I am just back from the Women’s March in Washington DC, glowing, energized, and trying to evaluate why the occasion felt so unprecedented. When I was younger I participated in many demonstrations, some in Boston, some in New Haven, some in Washington. I marched to support some things and to oppose others. I marched alongside thousands of other like-minded people. It was always empowering to try to get one’s voice heard, but never before did I experience the power I felt in Washington this past Saturday.

Part of the power came from the sheer number of people present. Over half a million people were there, all our bodies pressed together, cheek to jowl, back to belly, shoulder to shoulder. You could feel the heat of the other bodies; several times I found myself in unexpected moments of prolonged eye contact. I passed a group with Connecticut signs and when I asked a woman where in Connecticut, she said Newtown, and I instantly teared. Tears lurked near the surface all day long, easily provoked as we cheered, jeered, chanted, yelled, laughed. At some point everyone’s backs began aching. Some people needed to pee, others were hungry. But despite the discomfort, everyone was stunningly polite, nice really. We were there for an important reason that preempted hunger and backache, and we were united by some over-arching love, the kind of love for our fellow humans that is hard to feel when caught in the quotidian scrum, battling traffic and grocery store lines.

I think most of us were motivated to march because of our hatred for this new administration, its bigotry, its misogyny, its fascistic leanings. We know we shouldn’t respond to hatred with hatred, but it’s hard not to. And yet, while we were there to resist and protest, the love was far more palpable than the hatred. It got me to thinking about how, as humans, we are all familiar with feeling both love and hate. We can be provoked by circumstances to feel either, and if we’ve lived for a while we’ve seen many instances of love turning to hatred. But feelings rarely seem to move in the other direction, from hate to love.

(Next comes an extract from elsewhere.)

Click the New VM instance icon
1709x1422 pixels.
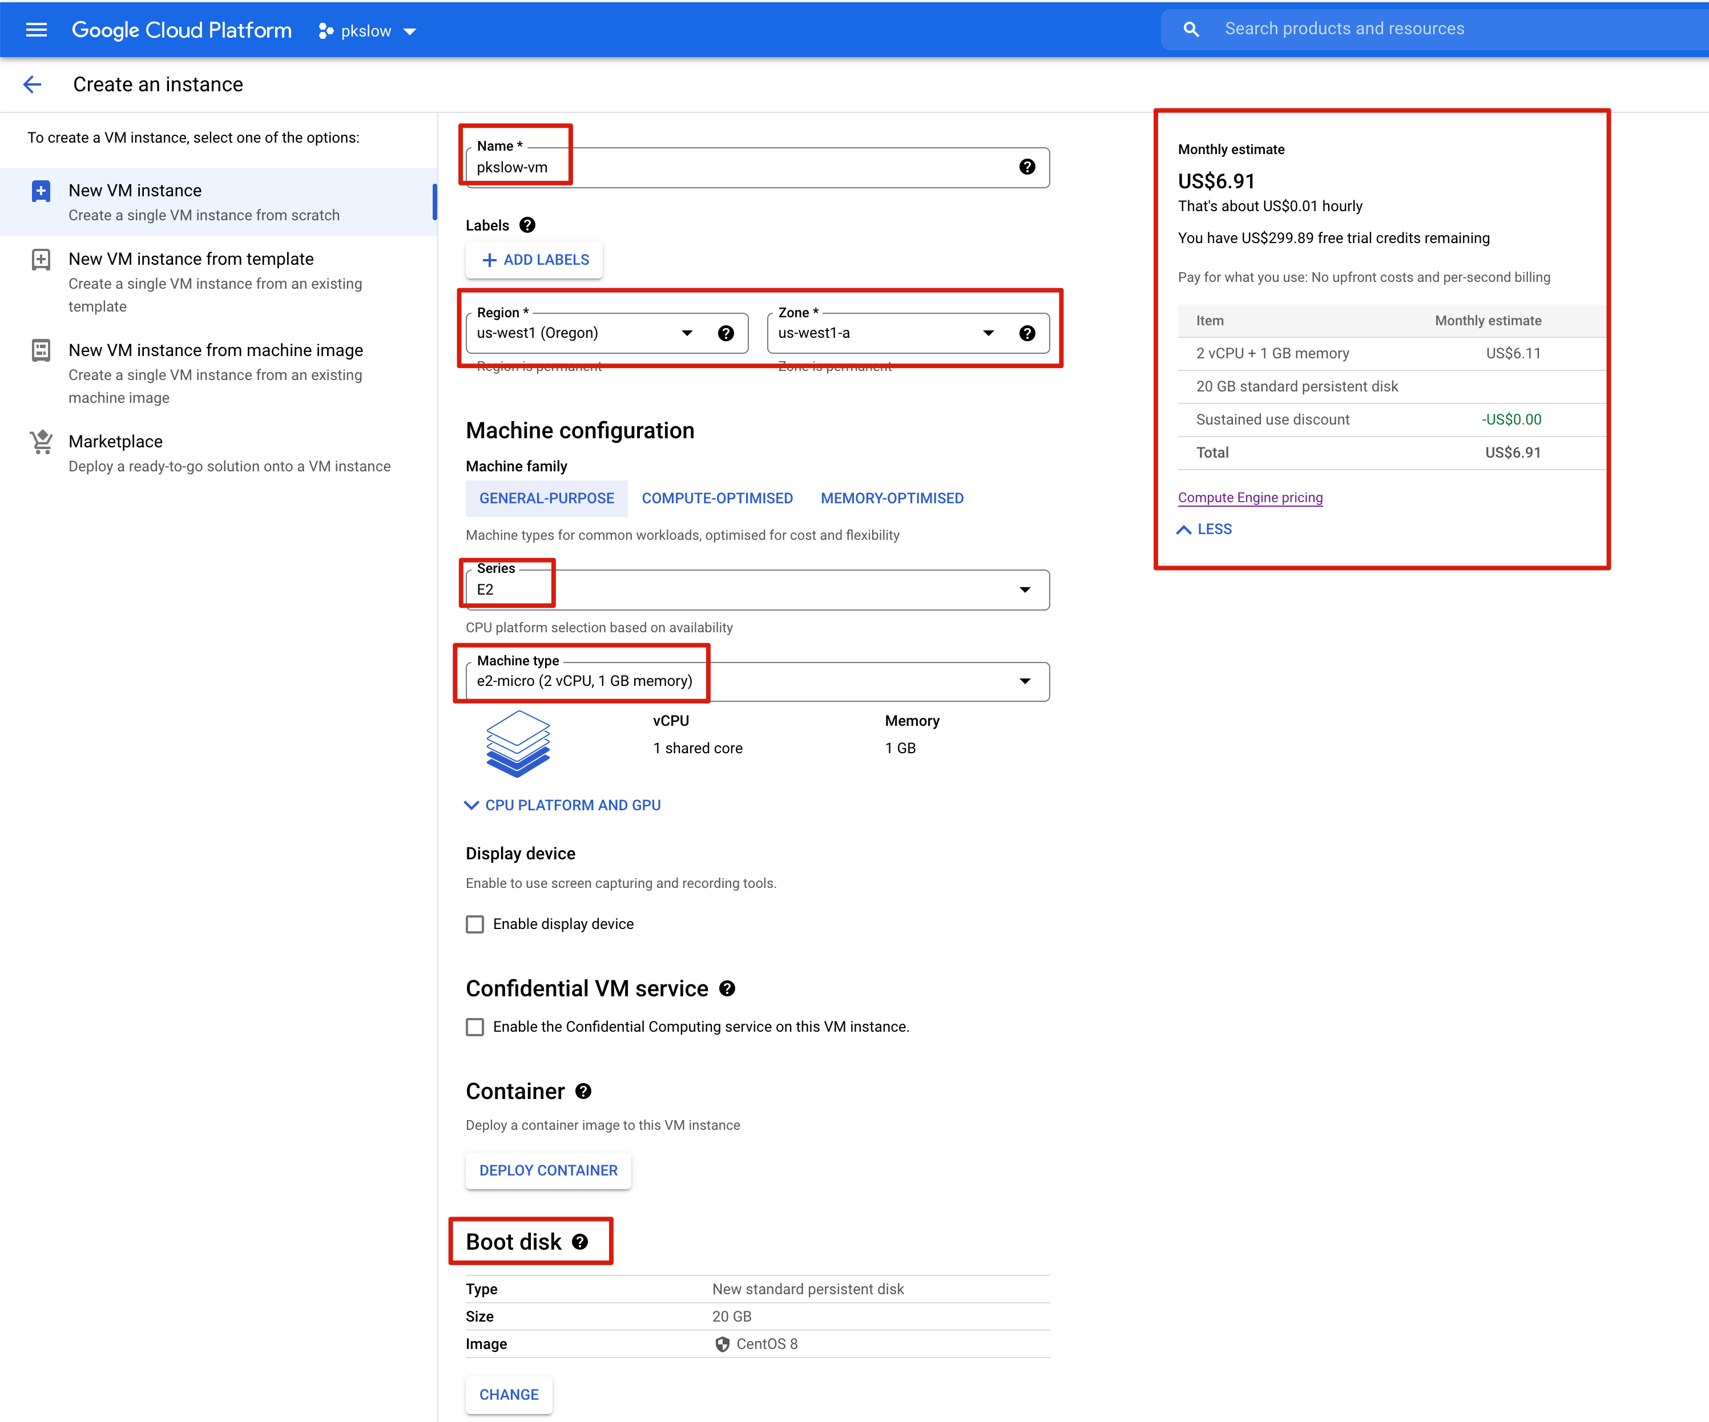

As I go forward in resisting Trump, I want to prolong the awareness that I can love strangers.  (I had a version of that same feeling when I adopted my son from a woman who was once a stranger, a woman I now adore). And I want to explore that movement from hate to love. What prompts it? What conditions does love need to thrive? Under the right circumstances aren’t we equipped to love anyone/everyone? (I am speaking not of eros, but of philia, brotherly love.) Perhaps these questions will spawn my next novel.